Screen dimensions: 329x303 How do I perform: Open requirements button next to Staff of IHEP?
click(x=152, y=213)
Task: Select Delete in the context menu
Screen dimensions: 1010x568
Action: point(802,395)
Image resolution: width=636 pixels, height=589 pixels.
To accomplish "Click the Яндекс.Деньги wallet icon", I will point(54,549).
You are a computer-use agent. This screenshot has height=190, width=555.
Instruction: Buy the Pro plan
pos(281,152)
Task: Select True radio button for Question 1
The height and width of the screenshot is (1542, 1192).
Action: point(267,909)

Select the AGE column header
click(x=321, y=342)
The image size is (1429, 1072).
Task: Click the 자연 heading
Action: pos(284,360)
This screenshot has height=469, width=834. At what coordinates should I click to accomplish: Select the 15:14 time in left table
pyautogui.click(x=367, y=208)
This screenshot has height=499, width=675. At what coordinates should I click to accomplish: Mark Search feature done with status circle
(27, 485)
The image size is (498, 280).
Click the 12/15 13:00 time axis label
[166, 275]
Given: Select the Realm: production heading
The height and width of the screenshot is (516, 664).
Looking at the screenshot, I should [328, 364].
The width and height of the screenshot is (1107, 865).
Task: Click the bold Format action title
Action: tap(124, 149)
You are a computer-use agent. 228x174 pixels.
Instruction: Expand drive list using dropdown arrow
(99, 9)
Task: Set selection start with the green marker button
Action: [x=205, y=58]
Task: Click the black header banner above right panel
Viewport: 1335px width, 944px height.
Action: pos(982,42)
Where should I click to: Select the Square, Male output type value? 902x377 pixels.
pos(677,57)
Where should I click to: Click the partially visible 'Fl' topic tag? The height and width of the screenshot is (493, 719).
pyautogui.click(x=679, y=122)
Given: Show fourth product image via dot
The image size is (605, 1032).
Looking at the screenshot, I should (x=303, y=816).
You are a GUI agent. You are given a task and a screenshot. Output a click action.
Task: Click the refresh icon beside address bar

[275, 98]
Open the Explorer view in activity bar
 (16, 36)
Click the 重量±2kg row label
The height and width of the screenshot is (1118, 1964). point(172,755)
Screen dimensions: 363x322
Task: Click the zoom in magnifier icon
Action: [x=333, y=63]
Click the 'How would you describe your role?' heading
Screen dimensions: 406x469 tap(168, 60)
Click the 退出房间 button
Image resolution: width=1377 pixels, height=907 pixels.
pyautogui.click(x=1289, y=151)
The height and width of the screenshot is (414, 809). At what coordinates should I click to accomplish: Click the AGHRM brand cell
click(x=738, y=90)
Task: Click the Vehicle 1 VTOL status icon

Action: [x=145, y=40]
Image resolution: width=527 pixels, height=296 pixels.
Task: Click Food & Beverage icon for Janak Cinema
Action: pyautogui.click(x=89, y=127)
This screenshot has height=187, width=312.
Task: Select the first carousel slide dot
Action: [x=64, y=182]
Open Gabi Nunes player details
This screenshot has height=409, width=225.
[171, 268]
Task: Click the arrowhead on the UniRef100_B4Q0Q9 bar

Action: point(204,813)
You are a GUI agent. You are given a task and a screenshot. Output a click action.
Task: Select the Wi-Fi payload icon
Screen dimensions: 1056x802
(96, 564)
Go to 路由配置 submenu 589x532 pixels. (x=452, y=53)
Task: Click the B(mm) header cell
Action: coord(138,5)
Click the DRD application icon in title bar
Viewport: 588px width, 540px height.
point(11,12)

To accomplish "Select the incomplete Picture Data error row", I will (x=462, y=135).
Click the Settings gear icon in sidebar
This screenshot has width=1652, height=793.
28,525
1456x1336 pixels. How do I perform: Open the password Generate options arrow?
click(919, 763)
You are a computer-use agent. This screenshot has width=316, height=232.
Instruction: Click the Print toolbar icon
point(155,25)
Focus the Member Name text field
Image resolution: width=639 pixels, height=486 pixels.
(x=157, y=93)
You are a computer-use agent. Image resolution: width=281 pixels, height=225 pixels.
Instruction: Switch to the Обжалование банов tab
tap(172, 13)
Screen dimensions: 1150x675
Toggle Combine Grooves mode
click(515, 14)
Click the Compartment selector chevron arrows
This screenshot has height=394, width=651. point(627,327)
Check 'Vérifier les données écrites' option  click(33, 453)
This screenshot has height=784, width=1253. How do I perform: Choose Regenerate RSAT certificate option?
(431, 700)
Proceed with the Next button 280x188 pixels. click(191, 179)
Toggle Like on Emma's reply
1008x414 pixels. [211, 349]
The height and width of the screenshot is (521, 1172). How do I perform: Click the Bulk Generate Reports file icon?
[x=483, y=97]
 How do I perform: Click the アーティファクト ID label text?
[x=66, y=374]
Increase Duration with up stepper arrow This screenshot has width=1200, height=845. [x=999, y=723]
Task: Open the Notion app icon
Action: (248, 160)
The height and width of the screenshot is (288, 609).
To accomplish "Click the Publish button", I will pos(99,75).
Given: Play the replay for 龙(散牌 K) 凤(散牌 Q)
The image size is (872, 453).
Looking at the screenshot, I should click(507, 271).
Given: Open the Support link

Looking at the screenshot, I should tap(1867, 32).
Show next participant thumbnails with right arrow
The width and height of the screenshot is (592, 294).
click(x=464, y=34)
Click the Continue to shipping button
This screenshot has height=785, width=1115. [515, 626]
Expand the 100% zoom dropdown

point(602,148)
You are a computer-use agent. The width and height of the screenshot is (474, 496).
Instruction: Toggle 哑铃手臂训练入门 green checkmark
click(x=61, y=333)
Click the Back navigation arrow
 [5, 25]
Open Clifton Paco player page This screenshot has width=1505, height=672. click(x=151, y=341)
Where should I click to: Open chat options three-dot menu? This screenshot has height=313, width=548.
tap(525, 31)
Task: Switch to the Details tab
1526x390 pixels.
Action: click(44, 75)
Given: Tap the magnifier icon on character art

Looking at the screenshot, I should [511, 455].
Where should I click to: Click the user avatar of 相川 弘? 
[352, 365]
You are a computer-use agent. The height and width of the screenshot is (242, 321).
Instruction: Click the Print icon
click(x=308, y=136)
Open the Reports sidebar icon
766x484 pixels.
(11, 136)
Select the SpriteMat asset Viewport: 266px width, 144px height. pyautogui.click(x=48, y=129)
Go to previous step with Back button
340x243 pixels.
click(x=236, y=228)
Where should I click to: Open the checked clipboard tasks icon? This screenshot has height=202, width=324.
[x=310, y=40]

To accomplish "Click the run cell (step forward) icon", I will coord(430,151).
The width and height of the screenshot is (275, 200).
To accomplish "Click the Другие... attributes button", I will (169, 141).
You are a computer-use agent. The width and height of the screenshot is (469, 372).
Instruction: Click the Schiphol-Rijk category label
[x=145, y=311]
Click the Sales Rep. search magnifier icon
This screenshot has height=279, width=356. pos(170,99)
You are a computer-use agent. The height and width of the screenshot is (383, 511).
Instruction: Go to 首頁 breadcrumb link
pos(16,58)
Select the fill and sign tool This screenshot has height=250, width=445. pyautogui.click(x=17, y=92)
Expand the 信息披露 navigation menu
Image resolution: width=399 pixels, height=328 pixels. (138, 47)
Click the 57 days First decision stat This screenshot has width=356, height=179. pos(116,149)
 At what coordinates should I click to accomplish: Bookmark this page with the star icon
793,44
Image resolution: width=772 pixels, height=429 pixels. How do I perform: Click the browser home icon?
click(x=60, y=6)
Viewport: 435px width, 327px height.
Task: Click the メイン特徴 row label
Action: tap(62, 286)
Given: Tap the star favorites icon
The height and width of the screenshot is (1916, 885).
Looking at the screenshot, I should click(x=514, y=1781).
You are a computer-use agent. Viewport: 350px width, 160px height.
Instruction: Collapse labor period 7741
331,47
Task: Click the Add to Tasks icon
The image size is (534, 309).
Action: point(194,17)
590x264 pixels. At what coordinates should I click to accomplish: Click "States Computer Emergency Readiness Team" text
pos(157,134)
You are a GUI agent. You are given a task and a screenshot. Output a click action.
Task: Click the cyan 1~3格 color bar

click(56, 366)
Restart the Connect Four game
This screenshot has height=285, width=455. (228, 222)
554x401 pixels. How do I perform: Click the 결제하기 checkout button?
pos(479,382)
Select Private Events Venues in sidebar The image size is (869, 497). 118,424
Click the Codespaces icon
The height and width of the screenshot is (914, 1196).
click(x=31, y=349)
::::
▸ **What is needed**
The expected output is each line of the records above that includes the word "player".

▸ **Answer space**
Open Gabi Nunes player details
Open Clifton Paco player page This screenshot has width=1505, height=672. click(x=151, y=341)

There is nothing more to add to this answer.